**TASK DETAILS**
Below are records to retype exactly, except for the pictures.

(EXCERPTED RECORDS Opens)

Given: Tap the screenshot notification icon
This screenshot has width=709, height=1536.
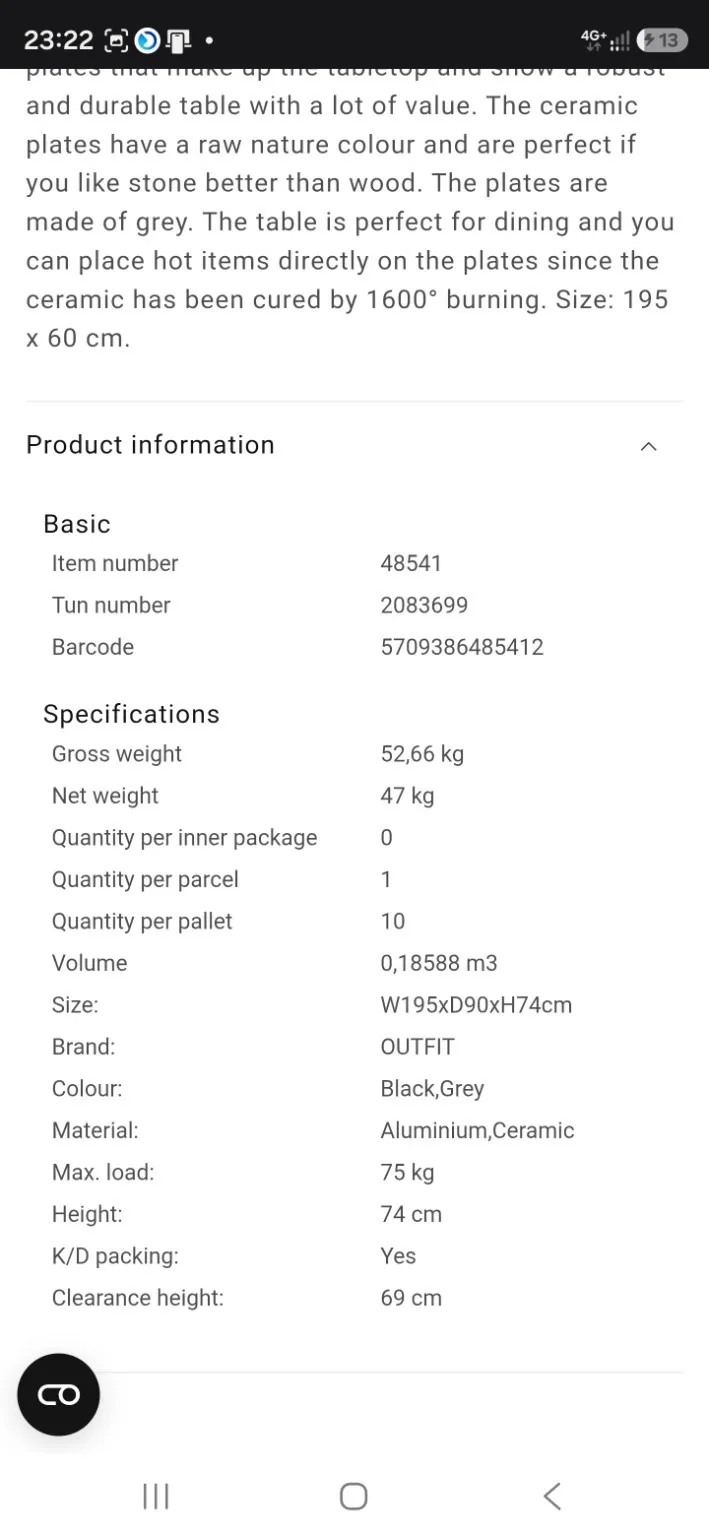Looking at the screenshot, I should (x=117, y=42).
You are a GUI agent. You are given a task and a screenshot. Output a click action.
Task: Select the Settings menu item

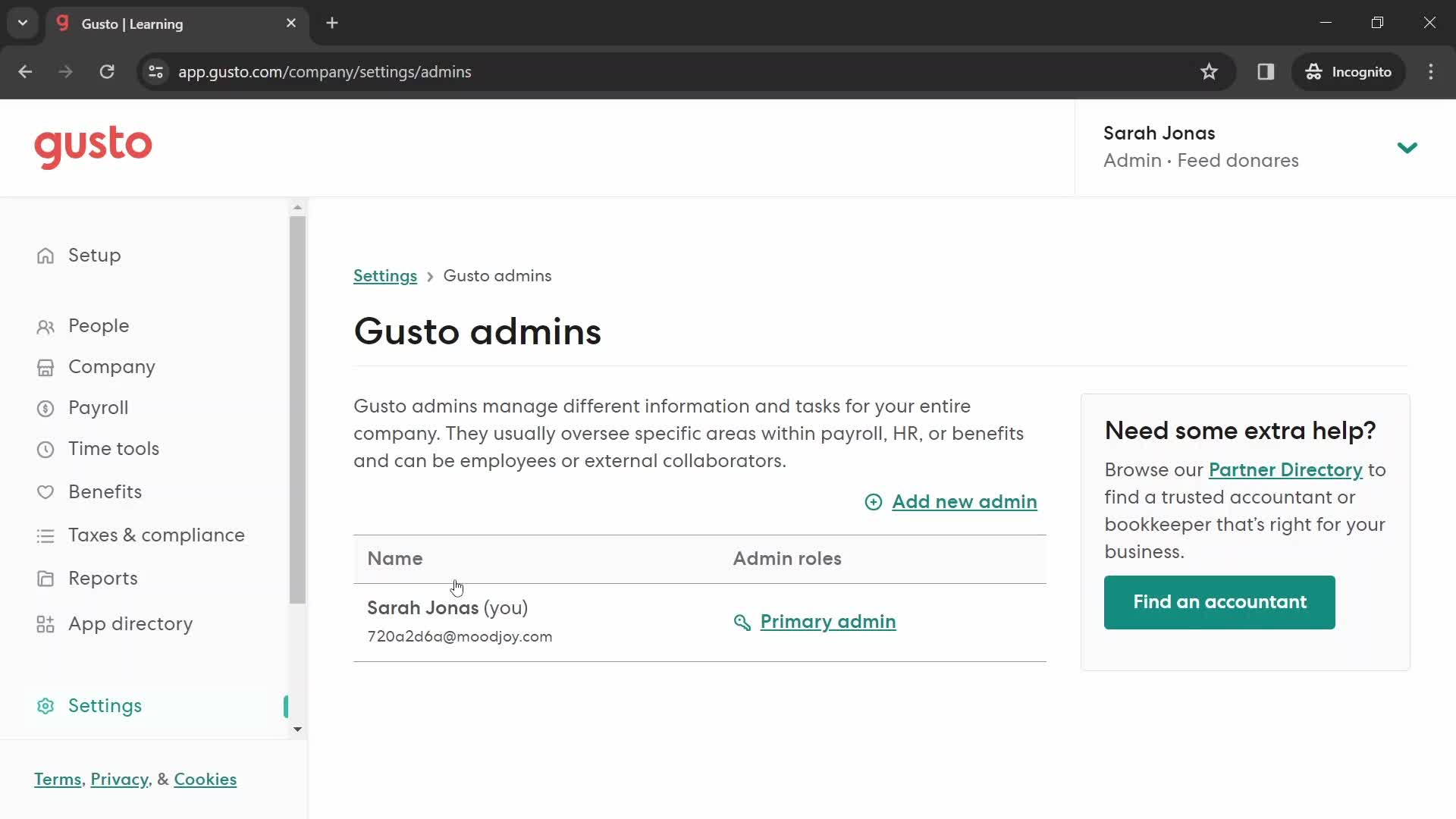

(EXCERPTED RECORDS Closes)

**EXERCISE RESPONSE**
Given: Tap the screenshot notification icon
This screenshot has width=709, height=1536.
Looking at the screenshot, I should (x=117, y=42).
You are a GUI agent. You are given a task and a screenshot. Output a click action.
Task: Select the Settings menu item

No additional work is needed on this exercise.